++++ TASK MATERIAL
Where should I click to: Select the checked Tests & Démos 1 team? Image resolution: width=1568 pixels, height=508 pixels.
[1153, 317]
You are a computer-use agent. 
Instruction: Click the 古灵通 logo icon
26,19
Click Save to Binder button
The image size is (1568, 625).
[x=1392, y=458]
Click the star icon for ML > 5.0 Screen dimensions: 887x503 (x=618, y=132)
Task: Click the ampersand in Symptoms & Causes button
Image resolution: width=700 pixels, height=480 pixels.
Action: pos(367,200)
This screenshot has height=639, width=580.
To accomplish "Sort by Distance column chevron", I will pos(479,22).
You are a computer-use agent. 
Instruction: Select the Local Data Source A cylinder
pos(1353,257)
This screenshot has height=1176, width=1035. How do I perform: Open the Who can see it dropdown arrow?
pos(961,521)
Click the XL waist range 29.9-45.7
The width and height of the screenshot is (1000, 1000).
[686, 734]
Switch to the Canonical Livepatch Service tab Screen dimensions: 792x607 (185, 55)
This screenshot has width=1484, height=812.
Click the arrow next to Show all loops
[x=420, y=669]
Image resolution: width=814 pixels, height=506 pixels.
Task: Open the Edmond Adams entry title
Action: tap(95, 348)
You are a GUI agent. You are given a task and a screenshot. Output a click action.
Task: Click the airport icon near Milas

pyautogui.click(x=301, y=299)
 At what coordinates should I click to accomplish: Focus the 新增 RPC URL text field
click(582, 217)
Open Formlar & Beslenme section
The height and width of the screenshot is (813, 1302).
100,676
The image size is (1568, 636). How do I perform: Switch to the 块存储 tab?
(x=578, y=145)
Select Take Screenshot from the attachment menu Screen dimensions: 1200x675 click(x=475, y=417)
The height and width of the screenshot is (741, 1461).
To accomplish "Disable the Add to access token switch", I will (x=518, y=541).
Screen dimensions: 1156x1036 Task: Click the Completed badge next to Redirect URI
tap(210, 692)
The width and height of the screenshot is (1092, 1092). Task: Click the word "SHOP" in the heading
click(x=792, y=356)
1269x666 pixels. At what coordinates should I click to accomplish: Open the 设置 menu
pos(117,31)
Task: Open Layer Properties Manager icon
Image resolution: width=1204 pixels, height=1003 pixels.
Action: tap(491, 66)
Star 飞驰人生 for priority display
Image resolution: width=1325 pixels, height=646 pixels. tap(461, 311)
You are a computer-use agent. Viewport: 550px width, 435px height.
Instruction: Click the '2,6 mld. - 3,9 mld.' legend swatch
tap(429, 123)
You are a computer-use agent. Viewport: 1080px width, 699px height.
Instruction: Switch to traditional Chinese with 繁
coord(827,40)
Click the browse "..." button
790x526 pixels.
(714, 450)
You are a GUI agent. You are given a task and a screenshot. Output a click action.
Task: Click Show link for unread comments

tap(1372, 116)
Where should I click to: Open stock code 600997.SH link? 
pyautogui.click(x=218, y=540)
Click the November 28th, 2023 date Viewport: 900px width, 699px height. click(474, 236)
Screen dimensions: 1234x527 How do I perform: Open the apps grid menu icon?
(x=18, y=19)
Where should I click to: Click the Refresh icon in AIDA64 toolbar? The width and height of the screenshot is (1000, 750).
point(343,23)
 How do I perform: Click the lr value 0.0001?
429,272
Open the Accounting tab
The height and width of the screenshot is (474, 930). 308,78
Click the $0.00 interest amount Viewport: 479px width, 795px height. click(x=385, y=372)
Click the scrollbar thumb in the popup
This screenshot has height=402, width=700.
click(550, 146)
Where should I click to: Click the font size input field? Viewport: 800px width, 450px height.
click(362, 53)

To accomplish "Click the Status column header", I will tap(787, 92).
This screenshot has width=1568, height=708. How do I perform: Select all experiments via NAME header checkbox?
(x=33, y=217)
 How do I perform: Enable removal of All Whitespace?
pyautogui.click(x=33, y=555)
++++++++
EXERCISE AIM →
Take each record above and return it verbatim.

TASK RESPONSE →
Where should I click to: Select the checked Tests & Démos 1 team? Image resolution: width=1568 pixels, height=508 pixels.
[1153, 317]
You are a computer-use agent. 
Instruction: Click the 古灵通 logo icon
26,19
Click Save to Binder button
The image size is (1568, 625).
[x=1392, y=458]
Click the star icon for ML > 5.0 Screen dimensions: 887x503 (x=618, y=132)
Task: Click the ampersand in Symptoms & Causes button
Image resolution: width=700 pixels, height=480 pixels.
Action: pos(367,200)
This screenshot has height=639, width=580.
To accomplish "Sort by Distance column chevron", I will pos(479,22).
You are a computer-use agent. 
Instruction: Select the Local Data Source A cylinder
pos(1353,257)
This screenshot has height=1176, width=1035. How do I perform: Open the Who can see it dropdown arrow?
pos(961,521)
Click the XL waist range 29.9-45.7
The width and height of the screenshot is (1000, 1000).
[686, 734]
Switch to the Canonical Livepatch Service tab Screen dimensions: 792x607 (185, 55)
This screenshot has width=1484, height=812.
Click the arrow next to Show all loops
[x=420, y=669]
Image resolution: width=814 pixels, height=506 pixels.
Task: Open the Edmond Adams entry title
Action: tap(95, 348)
You are a GUI agent. You are given a task and a screenshot. Output a click action.
Task: Click the airport icon near Milas

pyautogui.click(x=301, y=299)
 At what coordinates should I click to accomplish: Focus the 新增 RPC URL text field
click(582, 217)
Open Formlar & Beslenme section
The height and width of the screenshot is (813, 1302).
100,676
The image size is (1568, 636). How do I perform: Switch to the 块存储 tab?
(x=578, y=145)
Select Take Screenshot from the attachment menu Screen dimensions: 1200x675 click(x=475, y=417)
The height and width of the screenshot is (741, 1461).
To accomplish "Disable the Add to access token switch", I will (x=518, y=541).
Screen dimensions: 1156x1036 Task: Click the Completed badge next to Redirect URI
tap(210, 692)
The width and height of the screenshot is (1092, 1092). Task: Click the word "SHOP" in the heading
click(x=792, y=356)
1269x666 pixels. At what coordinates should I click to accomplish: Open the 设置 menu
pos(117,31)
Task: Open Layer Properties Manager icon
Image resolution: width=1204 pixels, height=1003 pixels.
Action: tap(491, 66)
Star 飞驰人生 for priority display
Image resolution: width=1325 pixels, height=646 pixels. tap(461, 311)
You are a computer-use agent. Viewport: 550px width, 435px height.
Instruction: Click the '2,6 mld. - 3,9 mld.' legend swatch
tap(429, 123)
You are a computer-use agent. Viewport: 1080px width, 699px height.
Instruction: Switch to traditional Chinese with 繁
coord(827,40)
Click the browse "..." button
790x526 pixels.
(714, 450)
You are a GUI agent. You are given a task and a screenshot. Output a click action.
Task: Click Show link for unread comments

tap(1372, 116)
Where should I click to: Open stock code 600997.SH link? 
pyautogui.click(x=218, y=540)
Click the November 28th, 2023 date Viewport: 900px width, 699px height. click(474, 236)
Screen dimensions: 1234x527 How do I perform: Open the apps grid menu icon?
(x=18, y=19)
Where should I click to: Click the Refresh icon in AIDA64 toolbar? The width and height of the screenshot is (1000, 750).
point(343,23)
 How do I perform: Click the lr value 0.0001?
429,272
Open the Accounting tab
The height and width of the screenshot is (474, 930). 308,78
Click the $0.00 interest amount Viewport: 479px width, 795px height. click(x=385, y=372)
Click the scrollbar thumb in the popup
This screenshot has height=402, width=700.
click(550, 146)
Where should I click to: Click the font size input field? Viewport: 800px width, 450px height.
click(362, 53)

To accomplish "Click the Status column header", I will tap(787, 92).
This screenshot has width=1568, height=708. How do I perform: Select all experiments via NAME header checkbox?
(x=33, y=217)
 How do I perform: Enable removal of All Whitespace?
pyautogui.click(x=33, y=555)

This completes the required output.